Home > Collared(34)

Collared(34)
Author: Nicole Williams

It’s like a seventeen-year-old girl walked out of this room this morning and was expected back after school. It’s kind of creepy. I should feel at ease in my old room, but I think I’d be more comfortable in Connor’s-old-room-turned-guest-bedroom.

Something’s missing though—or a few somethings. All have to do with a certain person. The pictures of Torrin are missing from my nightstand. The soccer trophies he gave me are gone from the windowsill. The corsages from the dances we went to together have disappeared.

They held on to me—but they let him go.

Except for the stuffed elephant sandwiched into the stuffed animal pile on the chair. Torrin won it for me at the fair that fall I’d been taken, but they didn’t know that.

That’s the first place I wander toward. I pull the elephant free of the other animals and look at it. I’m sure it hasn’t changed—it’s an inanimate object after all—but it doesn’t feel as soft. Its face isn’t as sweet as I remember it being.

When I hug it, it doesn’t make me smile and get ready to fall asleep.

I hear footsteps climbing the stairs.
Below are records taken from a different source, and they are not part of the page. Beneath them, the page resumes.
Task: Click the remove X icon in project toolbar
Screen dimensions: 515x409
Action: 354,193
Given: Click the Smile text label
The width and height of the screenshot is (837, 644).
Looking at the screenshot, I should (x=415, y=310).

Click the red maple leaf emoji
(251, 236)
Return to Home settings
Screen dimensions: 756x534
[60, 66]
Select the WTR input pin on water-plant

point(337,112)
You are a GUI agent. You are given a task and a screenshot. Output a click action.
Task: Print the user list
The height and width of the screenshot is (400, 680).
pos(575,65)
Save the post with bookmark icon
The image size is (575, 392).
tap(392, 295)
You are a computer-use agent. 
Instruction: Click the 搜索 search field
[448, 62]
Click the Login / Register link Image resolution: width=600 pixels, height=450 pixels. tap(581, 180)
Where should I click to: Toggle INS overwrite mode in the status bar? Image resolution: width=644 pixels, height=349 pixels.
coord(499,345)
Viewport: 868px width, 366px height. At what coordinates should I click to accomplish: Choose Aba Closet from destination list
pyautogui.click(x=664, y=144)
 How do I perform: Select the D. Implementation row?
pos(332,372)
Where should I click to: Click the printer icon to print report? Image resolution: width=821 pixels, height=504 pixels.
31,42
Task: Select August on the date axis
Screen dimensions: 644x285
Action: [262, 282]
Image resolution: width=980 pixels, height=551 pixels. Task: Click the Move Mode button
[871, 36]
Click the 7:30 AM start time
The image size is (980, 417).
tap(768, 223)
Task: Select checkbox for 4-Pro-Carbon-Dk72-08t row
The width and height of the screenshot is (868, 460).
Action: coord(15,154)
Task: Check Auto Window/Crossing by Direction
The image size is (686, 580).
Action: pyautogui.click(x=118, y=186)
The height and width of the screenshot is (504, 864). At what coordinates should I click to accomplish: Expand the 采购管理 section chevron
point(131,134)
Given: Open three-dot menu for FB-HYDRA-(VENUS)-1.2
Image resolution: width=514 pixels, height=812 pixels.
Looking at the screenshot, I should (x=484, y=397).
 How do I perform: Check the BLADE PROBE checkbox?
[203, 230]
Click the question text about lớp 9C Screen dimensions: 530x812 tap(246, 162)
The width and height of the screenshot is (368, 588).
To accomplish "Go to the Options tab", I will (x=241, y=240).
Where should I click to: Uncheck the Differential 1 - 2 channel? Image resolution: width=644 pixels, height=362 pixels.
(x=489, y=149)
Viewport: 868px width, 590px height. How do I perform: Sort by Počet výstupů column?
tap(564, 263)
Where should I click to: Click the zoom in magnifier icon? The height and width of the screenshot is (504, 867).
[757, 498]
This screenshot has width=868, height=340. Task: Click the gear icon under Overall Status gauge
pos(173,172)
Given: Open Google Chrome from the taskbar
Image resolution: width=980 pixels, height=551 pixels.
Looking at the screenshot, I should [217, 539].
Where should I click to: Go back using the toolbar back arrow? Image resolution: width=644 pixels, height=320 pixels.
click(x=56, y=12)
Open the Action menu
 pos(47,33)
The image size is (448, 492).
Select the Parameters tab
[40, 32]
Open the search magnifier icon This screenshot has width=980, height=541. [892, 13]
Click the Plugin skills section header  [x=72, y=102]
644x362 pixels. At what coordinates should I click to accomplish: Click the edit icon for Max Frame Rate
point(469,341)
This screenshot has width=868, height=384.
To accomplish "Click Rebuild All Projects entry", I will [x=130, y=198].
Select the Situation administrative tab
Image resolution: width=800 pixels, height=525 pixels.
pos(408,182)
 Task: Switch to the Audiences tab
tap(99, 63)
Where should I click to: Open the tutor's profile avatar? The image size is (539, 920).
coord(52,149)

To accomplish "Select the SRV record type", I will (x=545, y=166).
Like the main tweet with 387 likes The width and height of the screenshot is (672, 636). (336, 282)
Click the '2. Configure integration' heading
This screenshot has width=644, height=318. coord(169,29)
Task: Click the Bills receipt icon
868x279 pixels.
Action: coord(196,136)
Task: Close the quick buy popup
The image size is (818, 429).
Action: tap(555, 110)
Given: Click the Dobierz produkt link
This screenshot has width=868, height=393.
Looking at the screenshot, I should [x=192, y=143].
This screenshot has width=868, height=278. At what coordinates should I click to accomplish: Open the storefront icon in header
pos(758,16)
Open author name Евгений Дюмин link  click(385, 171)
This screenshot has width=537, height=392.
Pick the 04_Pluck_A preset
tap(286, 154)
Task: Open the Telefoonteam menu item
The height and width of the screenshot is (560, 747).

From the lightness of them, I guess they’re my mom’s. She’s probably coming to check on me, but I’m not ready for her. I’m not ready for any of them really. I’m not ready for this.

I close my door before she reaches the hall.

“SHE’S GONE. I can’t find her. No one can find her.”

That’s the first thing I hear as I wake up the next morning—my mom’s frantic voice, her footsteps matching.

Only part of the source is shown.